Task prompt>
Print the listing below in full. Alter nothing.

Extracted records>

========================

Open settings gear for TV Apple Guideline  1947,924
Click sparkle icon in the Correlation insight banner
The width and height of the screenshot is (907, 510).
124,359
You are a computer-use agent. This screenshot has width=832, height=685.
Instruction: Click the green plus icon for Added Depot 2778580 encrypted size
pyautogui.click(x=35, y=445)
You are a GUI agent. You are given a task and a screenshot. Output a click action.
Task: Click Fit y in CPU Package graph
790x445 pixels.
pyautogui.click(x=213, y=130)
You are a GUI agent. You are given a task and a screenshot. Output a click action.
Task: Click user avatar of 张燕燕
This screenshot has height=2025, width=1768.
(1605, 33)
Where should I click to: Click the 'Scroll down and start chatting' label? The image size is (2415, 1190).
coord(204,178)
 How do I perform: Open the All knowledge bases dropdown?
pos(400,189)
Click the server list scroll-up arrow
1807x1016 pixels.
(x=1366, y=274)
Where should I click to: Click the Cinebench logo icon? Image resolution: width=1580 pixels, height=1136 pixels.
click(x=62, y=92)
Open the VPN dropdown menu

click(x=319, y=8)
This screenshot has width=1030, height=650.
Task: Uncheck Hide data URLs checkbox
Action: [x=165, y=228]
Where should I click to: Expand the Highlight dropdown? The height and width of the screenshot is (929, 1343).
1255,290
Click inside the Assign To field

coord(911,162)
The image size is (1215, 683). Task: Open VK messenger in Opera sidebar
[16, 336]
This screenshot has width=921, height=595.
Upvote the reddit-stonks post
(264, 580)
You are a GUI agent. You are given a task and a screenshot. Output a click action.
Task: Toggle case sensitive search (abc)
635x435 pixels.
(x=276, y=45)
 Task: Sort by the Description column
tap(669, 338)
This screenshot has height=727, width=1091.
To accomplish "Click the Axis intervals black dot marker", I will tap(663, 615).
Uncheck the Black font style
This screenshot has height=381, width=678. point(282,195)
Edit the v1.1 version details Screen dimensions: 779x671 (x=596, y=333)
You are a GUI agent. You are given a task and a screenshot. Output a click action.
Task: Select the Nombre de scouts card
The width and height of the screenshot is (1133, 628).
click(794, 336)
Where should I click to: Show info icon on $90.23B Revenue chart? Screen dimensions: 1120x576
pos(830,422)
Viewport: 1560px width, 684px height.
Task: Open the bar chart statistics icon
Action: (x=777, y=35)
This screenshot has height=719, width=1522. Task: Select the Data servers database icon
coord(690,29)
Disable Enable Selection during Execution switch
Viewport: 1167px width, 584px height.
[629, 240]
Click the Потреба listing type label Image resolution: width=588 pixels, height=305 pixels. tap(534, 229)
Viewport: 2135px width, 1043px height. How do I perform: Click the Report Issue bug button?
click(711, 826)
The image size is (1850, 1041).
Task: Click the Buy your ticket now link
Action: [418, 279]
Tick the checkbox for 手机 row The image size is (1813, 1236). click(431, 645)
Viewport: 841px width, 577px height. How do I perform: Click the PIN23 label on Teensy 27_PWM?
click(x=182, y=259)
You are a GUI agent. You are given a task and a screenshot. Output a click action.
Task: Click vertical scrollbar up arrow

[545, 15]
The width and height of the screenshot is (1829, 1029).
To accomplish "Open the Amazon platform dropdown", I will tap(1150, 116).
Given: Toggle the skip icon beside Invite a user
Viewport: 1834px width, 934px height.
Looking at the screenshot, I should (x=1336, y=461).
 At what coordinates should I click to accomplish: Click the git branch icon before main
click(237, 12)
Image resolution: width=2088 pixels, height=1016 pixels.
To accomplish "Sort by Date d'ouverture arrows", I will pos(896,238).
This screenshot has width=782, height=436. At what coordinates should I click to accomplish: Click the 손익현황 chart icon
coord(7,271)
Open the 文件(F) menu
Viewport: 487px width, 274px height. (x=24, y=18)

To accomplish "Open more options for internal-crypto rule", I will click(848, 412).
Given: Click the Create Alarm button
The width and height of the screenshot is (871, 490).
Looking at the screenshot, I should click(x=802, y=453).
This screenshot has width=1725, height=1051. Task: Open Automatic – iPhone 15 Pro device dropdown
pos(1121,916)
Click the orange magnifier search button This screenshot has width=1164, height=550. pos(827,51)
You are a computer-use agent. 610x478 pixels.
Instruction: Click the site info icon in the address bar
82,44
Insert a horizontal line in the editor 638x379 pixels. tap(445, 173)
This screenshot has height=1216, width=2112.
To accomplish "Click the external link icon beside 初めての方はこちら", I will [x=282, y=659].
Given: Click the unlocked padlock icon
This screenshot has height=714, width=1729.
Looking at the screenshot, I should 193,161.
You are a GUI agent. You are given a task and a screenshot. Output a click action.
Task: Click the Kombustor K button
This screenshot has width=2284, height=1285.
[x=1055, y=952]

========================

Result for this task>
Open settings gear for TV Apple Guideline  1947,924
Click sparkle icon in the Correlation insight banner
The width and height of the screenshot is (907, 510).
124,359
You are a computer-use agent. This screenshot has width=832, height=685.
Instruction: Click the green plus icon for Added Depot 2778580 encrypted size
pyautogui.click(x=35, y=445)
You are a GUI agent. You are given a task and a screenshot. Output a click action.
Task: Click Fit y in CPU Package graph
790x445 pixels.
pyautogui.click(x=213, y=130)
You are a GUI agent. You are given a task and a screenshot. Output a click action.
Task: Click user avatar of 张燕燕
This screenshot has height=2025, width=1768.
(1605, 33)
Where should I click to: Click the 'Scroll down and start chatting' label? The image size is (2415, 1190).
coord(204,178)
 How do I perform: Open the All knowledge bases dropdown?
pos(400,189)
Click the server list scroll-up arrow
1807x1016 pixels.
(x=1366, y=274)
Where should I click to: Click the Cinebench logo icon? Image resolution: width=1580 pixels, height=1136 pixels.
click(x=62, y=92)
Open the VPN dropdown menu

click(x=319, y=8)
This screenshot has width=1030, height=650.
Task: Uncheck Hide data URLs checkbox
Action: [x=165, y=228]
Where should I click to: Expand the Highlight dropdown? The height and width of the screenshot is (929, 1343).
1255,290
Click inside the Assign To field

coord(911,162)
The image size is (1215, 683). Task: Open VK messenger in Opera sidebar
[16, 336]
This screenshot has width=921, height=595.
Upvote the reddit-stonks post
(264, 580)
You are a GUI agent. You are given a task and a screenshot. Output a click action.
Task: Toggle case sensitive search (abc)
635x435 pixels.
(x=276, y=45)
 Task: Sort by the Description column
tap(669, 338)
This screenshot has height=727, width=1091.
To accomplish "Click the Axis intervals black dot marker", I will tap(663, 615).
Uncheck the Black font style
This screenshot has height=381, width=678. point(282,195)
Edit the v1.1 version details Screen dimensions: 779x671 (x=596, y=333)
You are a GUI agent. You are given a task and a screenshot. Output a click action.
Task: Select the Nombre de scouts card
The width and height of the screenshot is (1133, 628).
click(794, 336)
Where should I click to: Show info icon on $90.23B Revenue chart? Screen dimensions: 1120x576
pos(830,422)
Viewport: 1560px width, 684px height.
Task: Open the bar chart statistics icon
Action: (x=777, y=35)
This screenshot has height=719, width=1522. Task: Select the Data servers database icon
coord(690,29)
Disable Enable Selection during Execution switch
Viewport: 1167px width, 584px height.
[629, 240]
Click the Потреба listing type label Image resolution: width=588 pixels, height=305 pixels. tap(534, 229)
Viewport: 2135px width, 1043px height. How do I perform: Click the Report Issue bug button?
click(711, 826)
The image size is (1850, 1041).
Task: Click the Buy your ticket now link
Action: [418, 279]
Tick the checkbox for 手机 row The image size is (1813, 1236). click(431, 645)
Viewport: 841px width, 577px height. How do I perform: Click the PIN23 label on Teensy 27_PWM?
click(x=182, y=259)
You are a GUI agent. You are given a task and a screenshot. Output a click action.
Task: Click vertical scrollbar up arrow

[545, 15]
The width and height of the screenshot is (1829, 1029).
To accomplish "Open the Amazon platform dropdown", I will tap(1150, 116).
Given: Toggle the skip icon beside Invite a user
Viewport: 1834px width, 934px height.
Looking at the screenshot, I should (x=1336, y=461).
 At what coordinates should I click to accomplish: Click the git branch icon before main
click(237, 12)
Image resolution: width=2088 pixels, height=1016 pixels.
To accomplish "Sort by Date d'ouverture arrows", I will pos(896,238).
This screenshot has width=782, height=436. At what coordinates should I click to accomplish: Click the 손익현황 chart icon
coord(7,271)
Open the 文件(F) menu
Viewport: 487px width, 274px height. (x=24, y=18)

To accomplish "Open more options for internal-crypto rule", I will click(848, 412).
Given: Click the Create Alarm button
The width and height of the screenshot is (871, 490).
Looking at the screenshot, I should click(x=802, y=453).
This screenshot has width=1725, height=1051. Task: Open Automatic – iPhone 15 Pro device dropdown
pos(1121,916)
Click the orange magnifier search button This screenshot has width=1164, height=550. pos(827,51)
You are a computer-use agent. 610x478 pixels.
Instruction: Click the site info icon in the address bar
82,44
Insert a horizontal line in the editor 638x379 pixels. tap(445, 173)
This screenshot has height=1216, width=2112.
To accomplish "Click the external link icon beside 初めての方はこちら", I will [x=282, y=659].
Given: Click the unlocked padlock icon
This screenshot has height=714, width=1729.
Looking at the screenshot, I should 193,161.
You are a GUI agent. You are given a task and a screenshot. Output a click action.
Task: Click the Kombustor K button
This screenshot has width=2284, height=1285.
[x=1055, y=952]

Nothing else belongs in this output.